На языке Лесьяра закрутился мучавший его вопрос, словно дьявольский волчок. Наконец бондарь не выдержал:
— Не страшно-то: всей Сивини раскрыться, что сборщика прибил, а? Деньги-то его куда дел? Обратно-то в деревню ничего не вернулось.
— Не я губил — не мне и возвращать. — В уголках глаз старосты пролегли опасные морщинки. — Мало ли что твоя мамка спросонья нашептала, когда я с нее слез. Пущай она ответ и держит.
Шутка была спущена с привязи, но никто не улыбнулся. Невысказанная угроза, поданная одним взглядом, сулила ледяное соседство с пропавшим сборщиком податей.

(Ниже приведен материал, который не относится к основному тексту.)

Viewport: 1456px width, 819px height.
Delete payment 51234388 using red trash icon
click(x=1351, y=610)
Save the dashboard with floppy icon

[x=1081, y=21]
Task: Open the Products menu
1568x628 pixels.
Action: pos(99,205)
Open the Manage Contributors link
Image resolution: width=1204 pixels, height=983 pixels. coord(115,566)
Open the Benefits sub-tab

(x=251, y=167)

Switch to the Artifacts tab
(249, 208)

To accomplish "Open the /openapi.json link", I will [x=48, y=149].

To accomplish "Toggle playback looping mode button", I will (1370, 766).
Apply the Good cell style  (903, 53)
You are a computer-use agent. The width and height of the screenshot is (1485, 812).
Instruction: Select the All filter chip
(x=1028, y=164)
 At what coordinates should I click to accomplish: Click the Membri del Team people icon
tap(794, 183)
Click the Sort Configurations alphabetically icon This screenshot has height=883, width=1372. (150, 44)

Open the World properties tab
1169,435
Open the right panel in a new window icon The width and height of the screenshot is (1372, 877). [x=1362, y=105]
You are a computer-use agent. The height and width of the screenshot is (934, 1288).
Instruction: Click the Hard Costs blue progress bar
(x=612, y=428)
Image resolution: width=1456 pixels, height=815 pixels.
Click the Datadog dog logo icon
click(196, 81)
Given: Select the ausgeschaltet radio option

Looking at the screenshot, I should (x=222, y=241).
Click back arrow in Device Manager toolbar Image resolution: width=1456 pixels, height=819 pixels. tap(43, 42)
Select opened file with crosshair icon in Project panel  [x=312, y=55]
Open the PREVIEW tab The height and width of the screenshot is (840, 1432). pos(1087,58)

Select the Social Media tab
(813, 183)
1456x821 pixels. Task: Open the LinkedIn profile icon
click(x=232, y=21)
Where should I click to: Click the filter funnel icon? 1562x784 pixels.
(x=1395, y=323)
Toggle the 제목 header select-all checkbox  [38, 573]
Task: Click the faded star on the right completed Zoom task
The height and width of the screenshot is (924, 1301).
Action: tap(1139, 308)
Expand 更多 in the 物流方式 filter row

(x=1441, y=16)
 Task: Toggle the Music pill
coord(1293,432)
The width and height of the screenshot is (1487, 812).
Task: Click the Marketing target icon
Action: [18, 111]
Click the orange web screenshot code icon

Истимир толкнул притихшего приятеля и потащил за собой.
— Вернемся до сумерек, — бросил он на прощание.
— Ступайте с Богом. И помните: без перемочки[9] сдохнем вслед за полями.
Вскинув руку в небрежном жесте, Лесьяр подстроился под шаг Истимира, уже взбивавшего лаптями облачка пыли. Бондарь обернулся, бросая на деревню легкий взгляд того, кто скоро должен вернуться. В тенях домика, принадлежавшего мукомолу Позвизду, сверкнула золотая точка. Лесьяр ухмыльнулся. Похоже, за их отбытием наблюдал батюшка Людевит собственной персоной. Небось опять одной рукой крестился, а второй почесывал хозяйство под рясой.
— Пошли уже, — позвал его Истимир. Когда угрюмый староста сделался ничего не значащей букашкой, застывшей на фоне опаленных солнцем домиков, косец накинулся на приятеля: — Совсем сдурел? А если он тебе в глотку сосновую шишку забьет и скажет, что так и было?
Лесьяр, абсолютно уверенный в своей счастливой звезде, изобразил растерянность:
— А я что, без шишки хожу?
Косец подавился заготовленной репликой и рассмеялся. Хохотнул и бондарь.
По бокам от выбеленной дороги потянулись поля картофеля. Зелень давно покинула стебли и листья, уступив отравленной солнечной желтизне. Почва шелушилась трещинами. Казалось, между грядками вбивали штыри, что использовались для строительства Чугунного Колесопровода, первой железной дороги Российской Империи. Фигурка вдалеке, не разгибая спины, собирала с умирающих листьев паразитов. Трещали одуревшие от жары цикады.
Вскоре разбитые солнцем поля сменились лесом, и приятели ступили в изумрудную духоту. Несмотря на вездесущую тень, образовываемую дубами и осинами, дышать было совершенно нечем. Словно сушь вытягивала из листьев жизнь, обращая ее в разлитое по теням раскаленное призрачное олово.
Лесные шелесты убаюкивали, и Лесьяр, желая сбросить подступавшую дремоту, спросил:
— Как думаешь, Третьяк действительно прикончил того сборщика?
— Если не лично, то кто-то из его дружков постарался. В память о былых деньках. — Истимир с трудом подавил зевок. С левой стороны челюсти щелкнуло. — Думаешь, Сивинь просто так всякие изуверы за версту обходят?